Output every line of the records below verbatim, with no changes to wording, spacing, or order.

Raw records
----------------------------------------

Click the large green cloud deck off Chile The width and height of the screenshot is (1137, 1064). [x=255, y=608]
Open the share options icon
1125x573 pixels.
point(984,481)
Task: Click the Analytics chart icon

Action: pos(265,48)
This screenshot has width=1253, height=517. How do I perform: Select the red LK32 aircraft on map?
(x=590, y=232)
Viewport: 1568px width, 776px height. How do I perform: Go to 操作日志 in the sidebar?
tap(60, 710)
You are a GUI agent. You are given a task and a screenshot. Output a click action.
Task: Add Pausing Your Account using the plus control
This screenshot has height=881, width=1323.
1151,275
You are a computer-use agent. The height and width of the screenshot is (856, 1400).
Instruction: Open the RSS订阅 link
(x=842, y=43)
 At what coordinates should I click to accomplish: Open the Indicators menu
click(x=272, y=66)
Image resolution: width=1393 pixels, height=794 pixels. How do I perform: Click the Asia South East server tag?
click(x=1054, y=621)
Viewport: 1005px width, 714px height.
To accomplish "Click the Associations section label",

----------------------------------------

(Response)
Click the large green cloud deck off Chile The width and height of the screenshot is (1137, 1064). [x=255, y=608]
Open the share options icon
1125x573 pixels.
point(984,481)
Task: Click the Analytics chart icon

Action: pos(265,48)
This screenshot has width=1253, height=517. How do I perform: Select the red LK32 aircraft on map?
(x=590, y=232)
Viewport: 1568px width, 776px height. How do I perform: Go to 操作日志 in the sidebar?
tap(60, 710)
You are a GUI agent. You are given a task and a screenshot. Output a click action.
Task: Add Pausing Your Account using the plus control
This screenshot has height=881, width=1323.
1151,275
You are a computer-use agent. The height and width of the screenshot is (856, 1400).
Instruction: Open the RSS订阅 link
(x=842, y=43)
 At what coordinates should I click to accomplish: Open the Indicators menu
click(x=272, y=66)
Image resolution: width=1393 pixels, height=794 pixels. How do I perform: Click the Asia South East server tag?
click(x=1054, y=621)
Viewport: 1005px width, 714px height.
To accomplish "Click the Associations section label",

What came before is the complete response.